群大,2D顕微鏡画像と3D形態画像を両方取得する手法を開発

著者: sugi

群馬大学は,1つの生物標本から,2D顕微鏡画像と3D形態画像の両方を取得する新しい観察手法を開発したと発表した(ニュースリリース)。

医学・生物学の研究において,光学顕微鏡による観察法は17世紀に顕微鏡が発明されて以来,基本的かつ一般的な研究手法となっている。顕微鏡による観察は,細胞や組織の形態を解析したり,タンパク質などの目的分子の分布を解析するために行なわれる。

その際,通常,生物標本はごく薄い切片にしてスライドガラスに貼り付け,プレパラートにする。しかしながら,切片から得られる情報は平面的であり,本来,標本が持っていた立体的な形状,3D情報は失われてしまうという悩みがあった。

そこで研究グループは,1つの生物標本から2D顕微鏡画像と3D形態画像の両方を取得する手法を開発した。これは1つの標本で,切片を用いた2D顕微鏡画像と3D画像を相関させられる唯一の方法となるもの。

開発した装置は、クリオスタット,一眼レフカメラ,電子工作部品からなる。クリオスタットは,専用のカミソリ刃で,凍結した標本を薄切していく機器。薄切した切片をスライドガラスに貼り付けて,顕微鏡で観察する。

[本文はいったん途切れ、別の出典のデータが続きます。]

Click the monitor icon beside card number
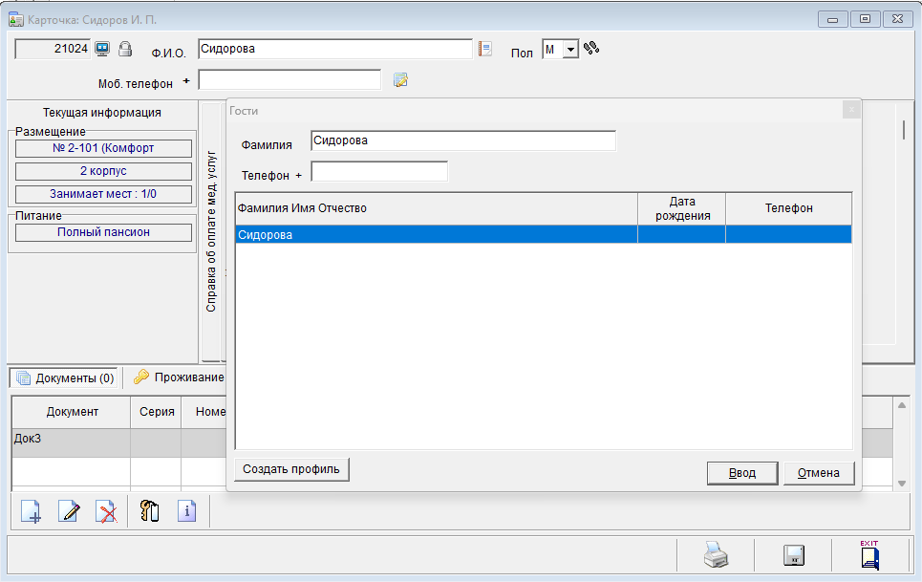 tap(103, 49)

装置は薄切と同時に,標本の切削面を一眼レフカメラで撮影する。クリオスタットのハンドル位置をセンサーが検知して,カメラのシャッターを押す装置を製作した。薄切の途中で,標本が指定した位置に来ると,カメラが切削面を撮影する。ひとつの標本で500〜1000枚ほど,切削面の写真を撮る。

切削面の連続写真は,コンピューター上で3D画像として再構築される。装置製作や撮影手順に関するすべての情報(設計図,部品,プログラム,手順)は,発表論文で公開され,だれでも利用することができる。

従来,切片だけを顕微鏡観察するときの悩みは,標本本来のの立体的な形状情報が失われてしまうことだったが,これが解消する。この手法は,生物学研究における顕微鏡解析の信頼性向上に寄与するとしている。

さらなる利点として,既存の3D画像を取得する装置に比べて安価であることや,手順が簡便であることも挙げられる。現在,研究用の3D画像を取得する装置として,CTやMRIがある。また,抗体染色や遺伝子改変によって目的分子を標識した標本を,共焦点レーザー顕微鏡で観察すると,タンパク質分子の分布を3Dで可視化することができる。

しかしながら,CTやMRIは,形態を解析することは得意だが,目的分子の分布を解析することはまだ難しく,高価でもある。目的分子を標識する方法では,標識された分子以外は透明化してしまうため,標本本来の形態解析には適していない。開発した装置は,これらの3D画像装置とあわせて,医学をふくめた生物学研究において,広い分野で普及する可能性をもっているとしている。